Let's use the airquality dataset as a base.
myaqm <- melt(airquality, id=c("Month", "Day"), na.rm = TRUE)
This gives me a simplification of my real dataset. So far, I've done this:
myaqm_dcast <- dcast(myaqm, Day+variable~Month, value.var = "value", sum, margins=c("Day", "variable", "Month"))
Which gives me this:
> head(myaqm_dcast, n=10)
Day variable 5 6 7 8 9 (all)
1 1 Ozone 41.0 0.0 135.0 39.0 96.0 311.0
2 1 Solar.R 190.0 286.0 269.0 83.0 167.0 995.0
3 1 Wind 7.4 8.6 4.1 6.9 6.9 33.9
4 1 Temp 67.0 78.0 84.0 81.0 91.0 401.0
5 1 (all) 305.4 372.6 492.1 209.9 360.9 1740.9
6 2 Ozone 36.0 0.0 49.0 9.0 78.0 172.0
7 2 Solar.R 118.0 287.0 248.0 24.0 197.0 874.0
8 2 Wind 8.0 9.7 9.2 13.8 5.1 45.8
9 2 Temp 72.0 74.0 85.0 81.0 92.0 404.0
10 2 (all) 234.0 370.7 391.2 127.8 372.1 1495.8
However, I'm trying to create an additional variables'-percentage-of-days'-subtotal column for each current numeric column. So my goal is something like:
Day variable 5 5(day %) 6 6(day %) 7 7(day %) 8 8(day %) 9 9(day %) (all) (all)(day %)

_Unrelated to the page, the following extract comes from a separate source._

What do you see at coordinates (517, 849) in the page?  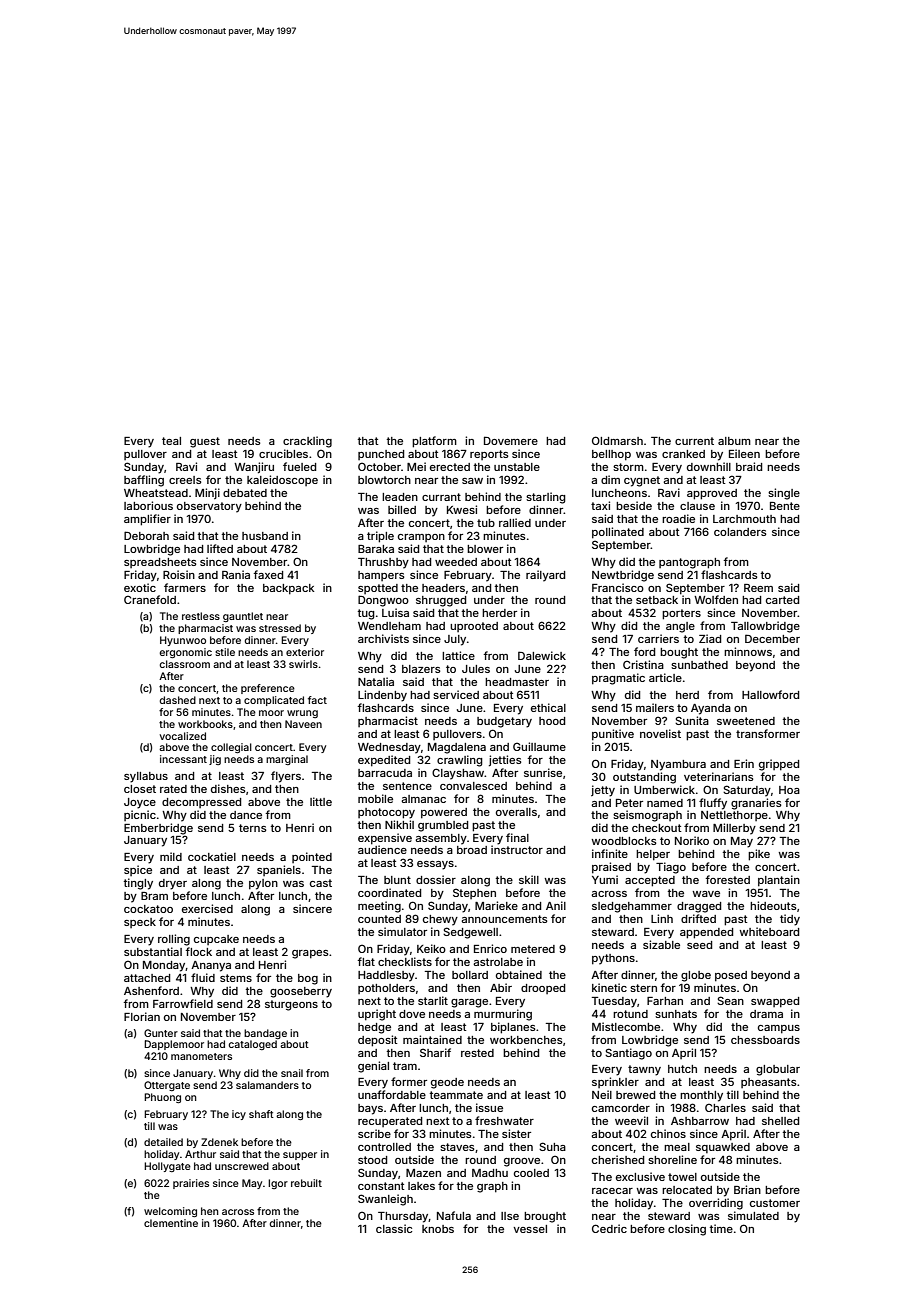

1 Ozone 41 13.4% 0 0.0% 135 27.4% 39 18.6% 96 26.6% 311 17.9%
1 Solar.R 190 62.2% 286 76.8% 269 54.7% 83 39.5% 167 46.3% 995 57.2%
1 Wind 7.4 2.4% 8.6 2.3% 4.1 0.8% 6.9 3.3% 6.9 1.9% 33.9 1.9%
1 Temp 67 21.9% 78 20.9% 84 17.1% 81 38.6% 91 25.2% 401 23.0%
1 (all) 305.4 100.0% 372.6 100.0% 492.1 100.0% 209.9 100.0% 360.9 100.0% 1740.9 100.0%
2 Ozone 36 15.4% 0 0.0% 49 12.5% 9 7.0% 78 21.0% 172 11.5%
2 Solar.R 118 50.4% 287 77.4% 248 63.4% 24 18.8% 197 52.9% 874 58.4%
2 Wind 8 3.4% 9.7 2.6% 9.2 2.4% 13.8 10.8% 5.1 1.4% 45.8 3.1%
2 Temp 72 30.8% 74 20.0% 85 21.7% 81 63.4% 92 24.7% 404 27.0%
2 (all) 234 100.0% 370.7 100.0% 391.2 100.0% 127.8 100.0% 372.1 100.0% 1495.8 100.0%
Sorry for the terrible formatting! But as you can hopefully see, the new additional columns give a percentage of each variable for that day and that month.

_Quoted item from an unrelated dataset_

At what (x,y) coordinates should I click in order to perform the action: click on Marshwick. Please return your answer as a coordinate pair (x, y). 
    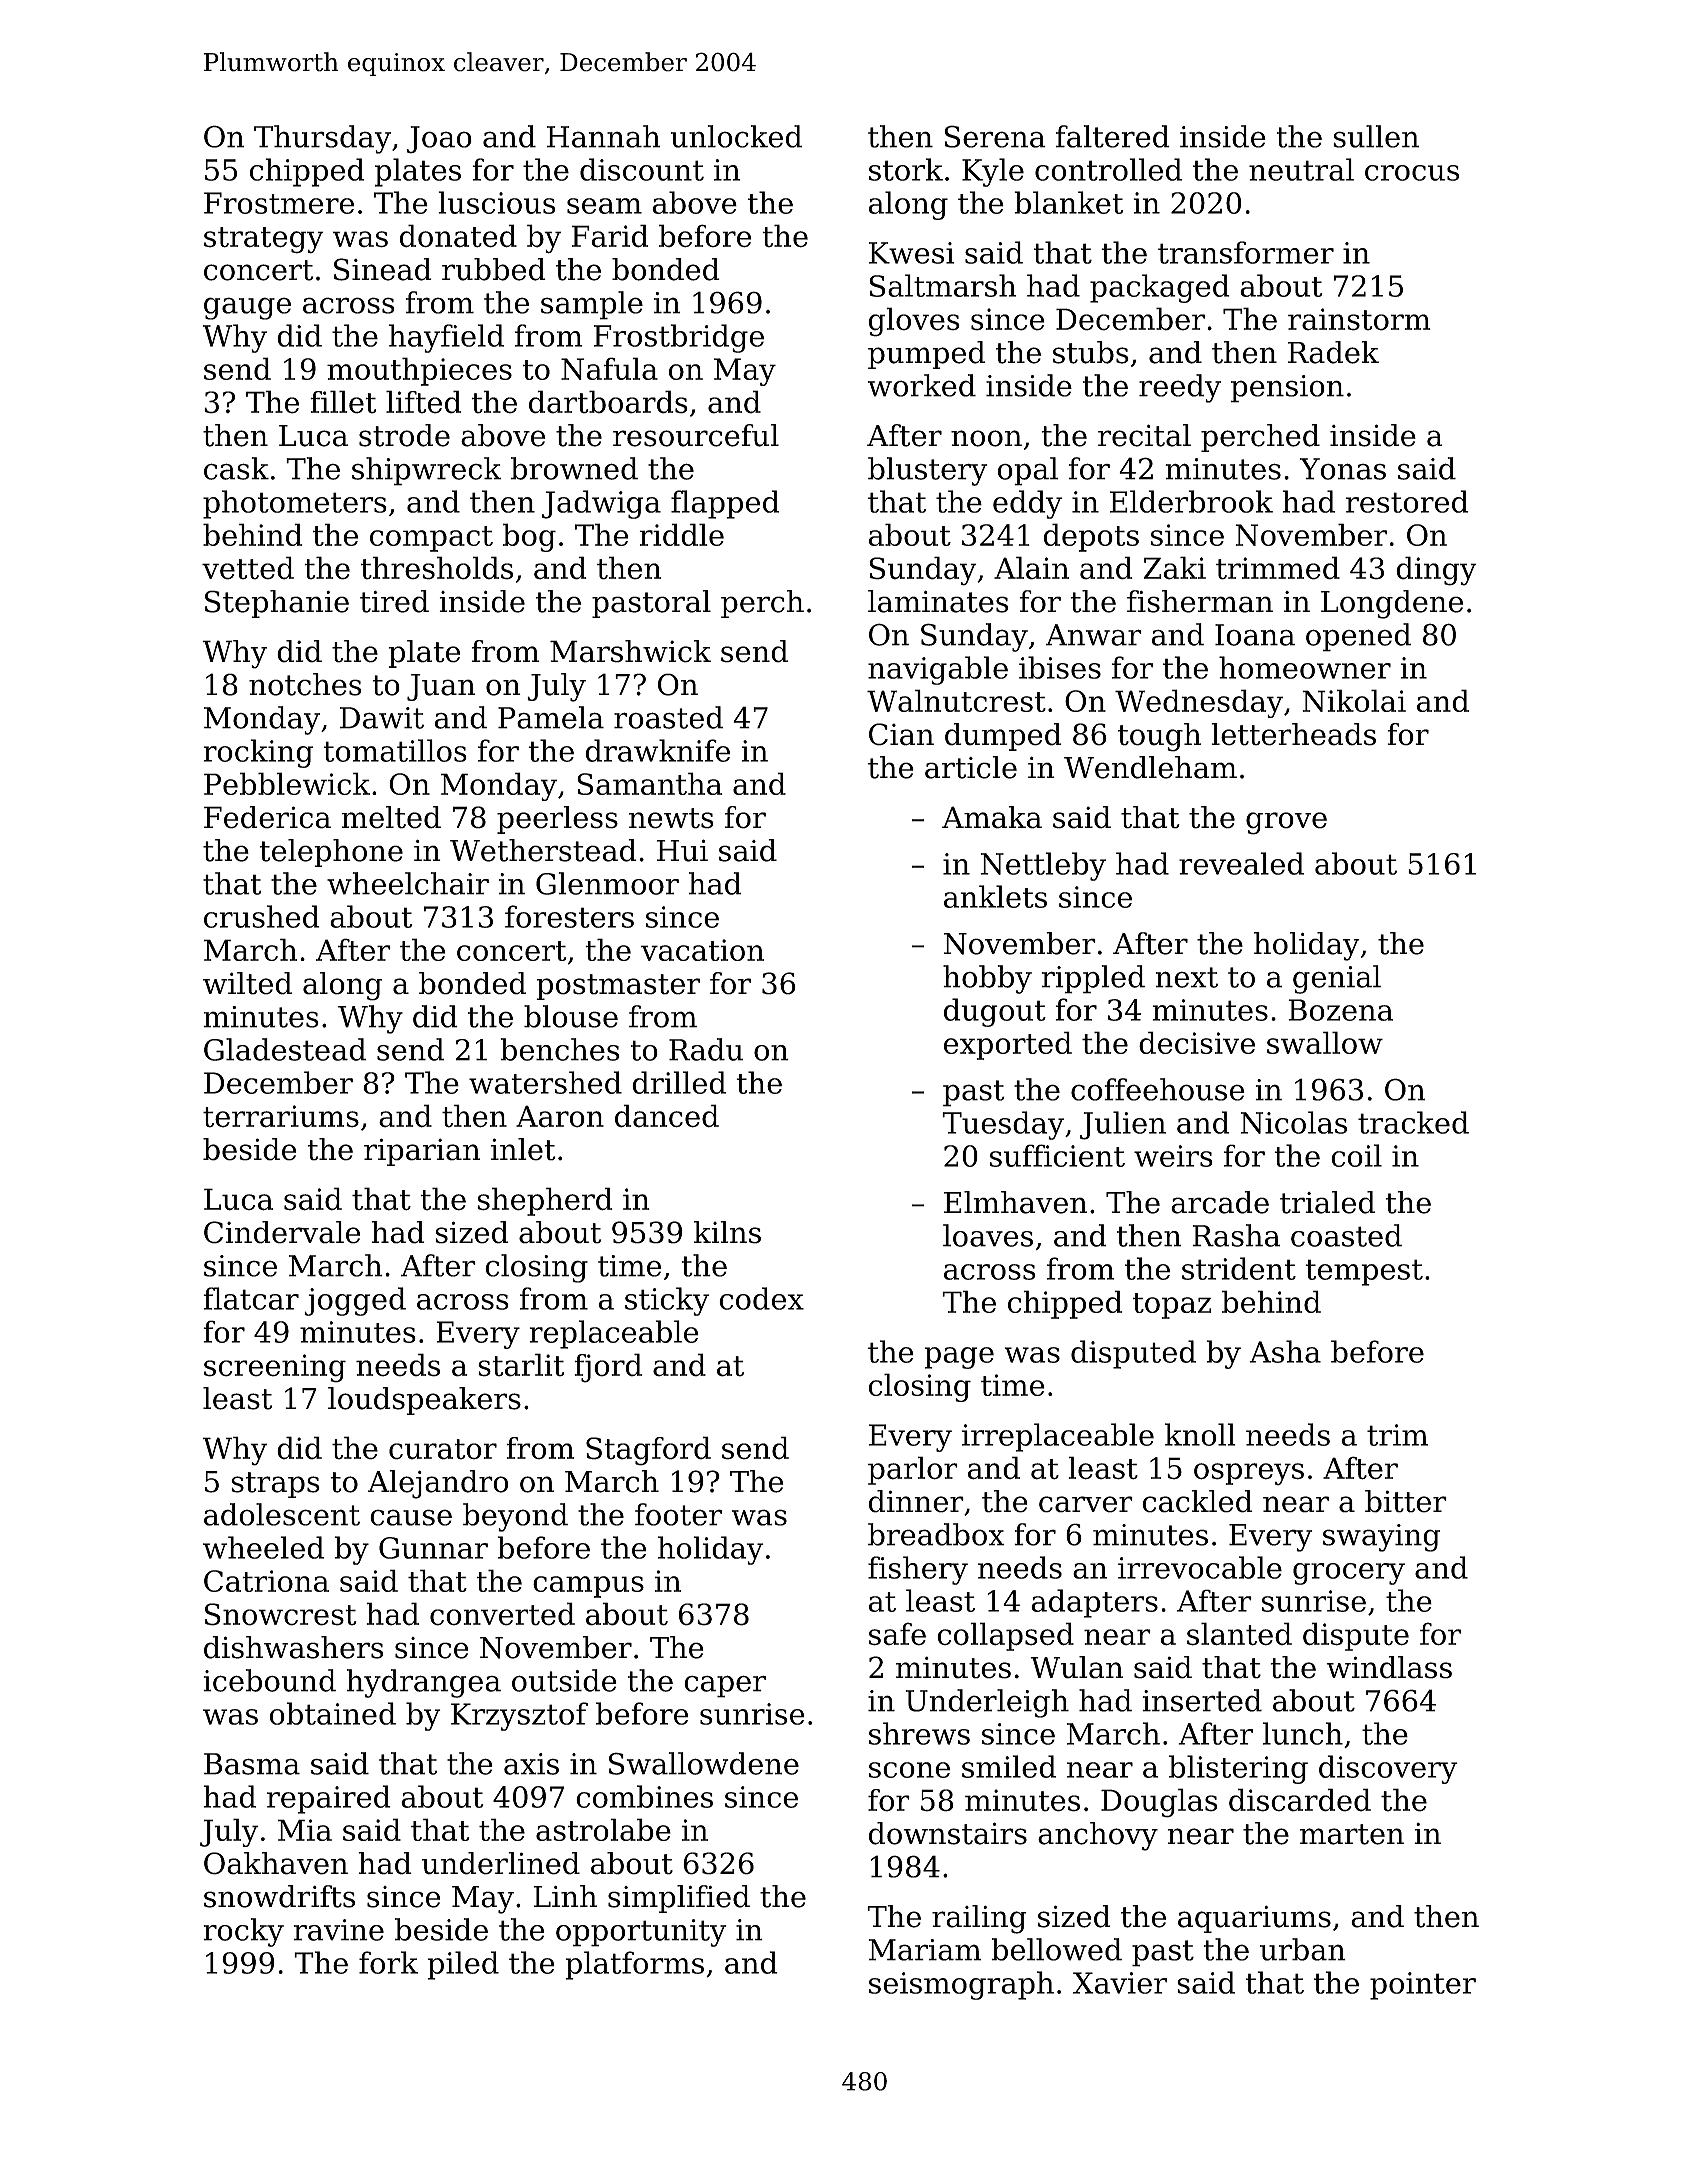
    Looking at the image, I should click on (630, 651).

I've found another Stack Overflow helper suggest using tidyr and dplyr but I just couldn't adapt their example to my needs. Would someone please show me what to do?
I wrote a percentage function and used that with dplyr. Then I join the columns together.
pct <- function(x) {x/sum(x)}
df <- myaqm_dcast %>%
filter(variable != "(all)") %>%
group_by(Day) %>%
mutate_each(funs(pct), 3:8) %>%
inner_join(myaqm_dcast, by = c("Day", "variable"))
Edit: You can modify the percentage function to print however you need (*100, paste the % symbol).
Edit 2: If you can live without the (all) rows, I've filtered it out. You can always calculate the column sums using the summarise_each() function.